• _YOUR TASK_
Beginning with the first line, please return the entries exactly through the line that contains "is (653, 615).", and leave out all later lines.

[Data excerpts]
········
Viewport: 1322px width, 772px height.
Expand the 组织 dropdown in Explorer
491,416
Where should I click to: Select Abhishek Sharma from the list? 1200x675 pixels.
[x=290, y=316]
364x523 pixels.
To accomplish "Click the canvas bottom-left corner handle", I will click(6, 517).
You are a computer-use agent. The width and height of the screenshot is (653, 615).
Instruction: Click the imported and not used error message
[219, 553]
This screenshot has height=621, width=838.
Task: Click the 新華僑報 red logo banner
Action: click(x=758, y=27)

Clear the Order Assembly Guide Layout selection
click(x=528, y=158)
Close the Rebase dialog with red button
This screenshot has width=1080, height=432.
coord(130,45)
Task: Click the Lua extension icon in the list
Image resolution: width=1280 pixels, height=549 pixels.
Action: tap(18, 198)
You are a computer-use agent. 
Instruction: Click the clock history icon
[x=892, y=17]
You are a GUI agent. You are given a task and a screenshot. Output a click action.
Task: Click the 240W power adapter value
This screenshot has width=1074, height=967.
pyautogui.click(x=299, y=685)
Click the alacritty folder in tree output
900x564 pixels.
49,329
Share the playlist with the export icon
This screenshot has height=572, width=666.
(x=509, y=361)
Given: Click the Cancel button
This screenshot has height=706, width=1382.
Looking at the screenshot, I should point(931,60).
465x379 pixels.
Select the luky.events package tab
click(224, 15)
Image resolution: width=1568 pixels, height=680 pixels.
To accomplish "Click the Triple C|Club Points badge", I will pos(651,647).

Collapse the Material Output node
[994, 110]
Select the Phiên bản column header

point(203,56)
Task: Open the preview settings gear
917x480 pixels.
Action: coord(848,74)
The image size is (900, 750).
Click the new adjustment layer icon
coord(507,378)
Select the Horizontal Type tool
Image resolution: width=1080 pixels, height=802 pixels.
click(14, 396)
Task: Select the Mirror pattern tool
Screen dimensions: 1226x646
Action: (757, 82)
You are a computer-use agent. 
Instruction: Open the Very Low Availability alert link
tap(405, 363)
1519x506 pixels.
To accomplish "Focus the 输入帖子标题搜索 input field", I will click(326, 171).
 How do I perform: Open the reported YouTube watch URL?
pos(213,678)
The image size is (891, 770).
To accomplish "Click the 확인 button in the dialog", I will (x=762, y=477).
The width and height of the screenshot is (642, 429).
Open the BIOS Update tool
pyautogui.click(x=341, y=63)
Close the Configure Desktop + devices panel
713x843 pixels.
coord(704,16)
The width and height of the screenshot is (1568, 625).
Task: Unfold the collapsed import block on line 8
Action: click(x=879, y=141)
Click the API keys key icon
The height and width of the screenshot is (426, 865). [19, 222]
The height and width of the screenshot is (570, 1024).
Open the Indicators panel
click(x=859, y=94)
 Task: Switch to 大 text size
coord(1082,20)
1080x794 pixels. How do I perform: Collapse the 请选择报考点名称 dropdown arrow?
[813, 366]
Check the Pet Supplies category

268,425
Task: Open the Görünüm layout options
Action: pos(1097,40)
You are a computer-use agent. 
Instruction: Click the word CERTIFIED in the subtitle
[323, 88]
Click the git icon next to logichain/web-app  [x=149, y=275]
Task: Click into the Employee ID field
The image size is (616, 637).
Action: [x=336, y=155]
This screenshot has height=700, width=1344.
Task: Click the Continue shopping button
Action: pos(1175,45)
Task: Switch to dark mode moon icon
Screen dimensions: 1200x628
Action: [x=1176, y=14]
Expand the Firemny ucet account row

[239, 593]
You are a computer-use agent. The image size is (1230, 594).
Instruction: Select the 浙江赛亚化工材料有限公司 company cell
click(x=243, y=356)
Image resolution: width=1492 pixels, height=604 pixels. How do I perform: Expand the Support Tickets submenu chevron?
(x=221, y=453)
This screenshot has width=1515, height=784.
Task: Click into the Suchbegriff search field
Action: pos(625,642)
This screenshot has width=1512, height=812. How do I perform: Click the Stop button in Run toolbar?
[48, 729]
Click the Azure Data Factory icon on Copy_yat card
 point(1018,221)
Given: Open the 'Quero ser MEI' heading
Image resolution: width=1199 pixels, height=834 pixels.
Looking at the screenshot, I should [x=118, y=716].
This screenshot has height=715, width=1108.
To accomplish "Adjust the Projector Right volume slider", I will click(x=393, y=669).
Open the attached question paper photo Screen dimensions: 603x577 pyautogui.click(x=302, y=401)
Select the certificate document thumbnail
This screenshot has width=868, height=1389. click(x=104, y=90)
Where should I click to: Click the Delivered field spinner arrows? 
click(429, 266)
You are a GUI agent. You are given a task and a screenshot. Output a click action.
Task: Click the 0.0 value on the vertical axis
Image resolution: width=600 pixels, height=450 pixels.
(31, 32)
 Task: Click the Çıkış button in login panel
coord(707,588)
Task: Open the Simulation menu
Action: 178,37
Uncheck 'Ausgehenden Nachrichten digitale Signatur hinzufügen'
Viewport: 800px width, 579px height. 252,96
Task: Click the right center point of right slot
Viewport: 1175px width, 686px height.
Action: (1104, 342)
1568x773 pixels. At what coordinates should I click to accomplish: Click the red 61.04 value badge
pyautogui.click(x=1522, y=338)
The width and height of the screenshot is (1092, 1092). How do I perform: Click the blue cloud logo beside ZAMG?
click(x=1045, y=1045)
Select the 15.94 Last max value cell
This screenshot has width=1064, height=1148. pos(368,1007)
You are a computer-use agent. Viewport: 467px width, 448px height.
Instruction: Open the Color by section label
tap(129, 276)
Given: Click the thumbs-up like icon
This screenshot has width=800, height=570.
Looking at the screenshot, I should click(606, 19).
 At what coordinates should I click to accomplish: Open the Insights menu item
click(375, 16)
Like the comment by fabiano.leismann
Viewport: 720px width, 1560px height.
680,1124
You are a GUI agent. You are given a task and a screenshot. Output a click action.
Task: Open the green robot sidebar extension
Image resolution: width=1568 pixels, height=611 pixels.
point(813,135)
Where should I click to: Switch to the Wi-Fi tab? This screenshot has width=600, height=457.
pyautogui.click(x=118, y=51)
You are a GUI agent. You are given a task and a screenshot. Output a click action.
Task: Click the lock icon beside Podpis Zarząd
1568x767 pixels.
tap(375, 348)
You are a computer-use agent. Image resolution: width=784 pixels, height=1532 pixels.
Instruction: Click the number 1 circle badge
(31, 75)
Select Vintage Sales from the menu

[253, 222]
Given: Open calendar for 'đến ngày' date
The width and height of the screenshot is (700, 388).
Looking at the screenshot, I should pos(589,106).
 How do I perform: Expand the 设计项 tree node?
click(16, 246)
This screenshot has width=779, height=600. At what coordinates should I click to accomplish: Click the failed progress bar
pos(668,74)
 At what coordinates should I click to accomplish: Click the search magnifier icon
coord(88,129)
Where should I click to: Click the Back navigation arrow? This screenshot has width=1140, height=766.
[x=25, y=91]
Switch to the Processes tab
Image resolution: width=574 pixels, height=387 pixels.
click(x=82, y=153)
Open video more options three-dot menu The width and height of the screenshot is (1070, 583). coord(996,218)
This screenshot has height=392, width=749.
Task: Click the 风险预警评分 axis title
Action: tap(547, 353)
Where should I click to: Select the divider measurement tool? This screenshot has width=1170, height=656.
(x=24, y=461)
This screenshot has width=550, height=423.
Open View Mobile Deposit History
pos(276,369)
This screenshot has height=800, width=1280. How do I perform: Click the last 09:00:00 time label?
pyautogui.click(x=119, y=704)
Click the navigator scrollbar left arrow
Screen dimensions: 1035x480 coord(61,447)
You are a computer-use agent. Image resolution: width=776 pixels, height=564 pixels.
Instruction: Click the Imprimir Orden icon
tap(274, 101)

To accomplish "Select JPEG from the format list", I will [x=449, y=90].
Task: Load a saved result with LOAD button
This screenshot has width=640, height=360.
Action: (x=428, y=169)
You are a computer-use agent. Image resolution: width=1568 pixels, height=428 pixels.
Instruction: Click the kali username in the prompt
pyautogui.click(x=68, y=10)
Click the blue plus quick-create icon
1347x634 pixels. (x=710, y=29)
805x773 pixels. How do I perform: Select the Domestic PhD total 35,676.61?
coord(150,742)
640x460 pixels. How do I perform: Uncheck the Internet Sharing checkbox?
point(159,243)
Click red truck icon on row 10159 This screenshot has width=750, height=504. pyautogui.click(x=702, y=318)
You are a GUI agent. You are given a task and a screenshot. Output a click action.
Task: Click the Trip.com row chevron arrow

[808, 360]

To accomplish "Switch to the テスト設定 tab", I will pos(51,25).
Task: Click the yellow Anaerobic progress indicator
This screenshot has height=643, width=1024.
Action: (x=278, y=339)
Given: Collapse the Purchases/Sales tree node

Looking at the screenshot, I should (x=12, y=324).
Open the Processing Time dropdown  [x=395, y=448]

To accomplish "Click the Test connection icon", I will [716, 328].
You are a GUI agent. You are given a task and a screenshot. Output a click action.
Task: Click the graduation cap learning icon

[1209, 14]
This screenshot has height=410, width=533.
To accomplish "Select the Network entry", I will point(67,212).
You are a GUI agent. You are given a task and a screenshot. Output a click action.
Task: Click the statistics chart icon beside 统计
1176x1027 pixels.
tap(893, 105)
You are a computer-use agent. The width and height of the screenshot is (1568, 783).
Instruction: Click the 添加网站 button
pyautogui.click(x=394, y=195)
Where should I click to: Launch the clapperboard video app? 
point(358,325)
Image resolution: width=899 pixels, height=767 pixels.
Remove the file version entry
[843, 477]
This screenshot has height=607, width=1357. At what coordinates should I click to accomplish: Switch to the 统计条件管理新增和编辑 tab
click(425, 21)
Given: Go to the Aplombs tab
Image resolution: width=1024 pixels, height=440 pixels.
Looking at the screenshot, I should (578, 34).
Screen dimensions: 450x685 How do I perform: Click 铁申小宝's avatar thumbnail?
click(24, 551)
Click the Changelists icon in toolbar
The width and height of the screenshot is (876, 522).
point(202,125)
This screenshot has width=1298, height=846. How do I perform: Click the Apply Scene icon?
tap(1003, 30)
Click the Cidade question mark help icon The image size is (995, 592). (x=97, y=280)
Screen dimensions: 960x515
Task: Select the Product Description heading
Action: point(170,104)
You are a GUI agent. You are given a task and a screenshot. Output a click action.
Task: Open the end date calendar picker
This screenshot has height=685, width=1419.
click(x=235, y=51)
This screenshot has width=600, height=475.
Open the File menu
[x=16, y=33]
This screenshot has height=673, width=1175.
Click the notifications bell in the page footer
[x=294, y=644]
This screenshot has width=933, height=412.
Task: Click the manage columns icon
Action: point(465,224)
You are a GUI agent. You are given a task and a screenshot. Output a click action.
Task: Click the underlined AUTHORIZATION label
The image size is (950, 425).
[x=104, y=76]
········
• _TASK ANSWER_
Viewport: 1322px width, 772px height.
Expand the 组织 dropdown in Explorer
491,416
Where should I click to: Select Abhishek Sharma from the list? 1200x675 pixels.
[x=290, y=316]
364x523 pixels.
To accomplish "Click the canvas bottom-left corner handle", I will click(6, 517).
You are a computer-use agent. The width and height of the screenshot is (653, 615).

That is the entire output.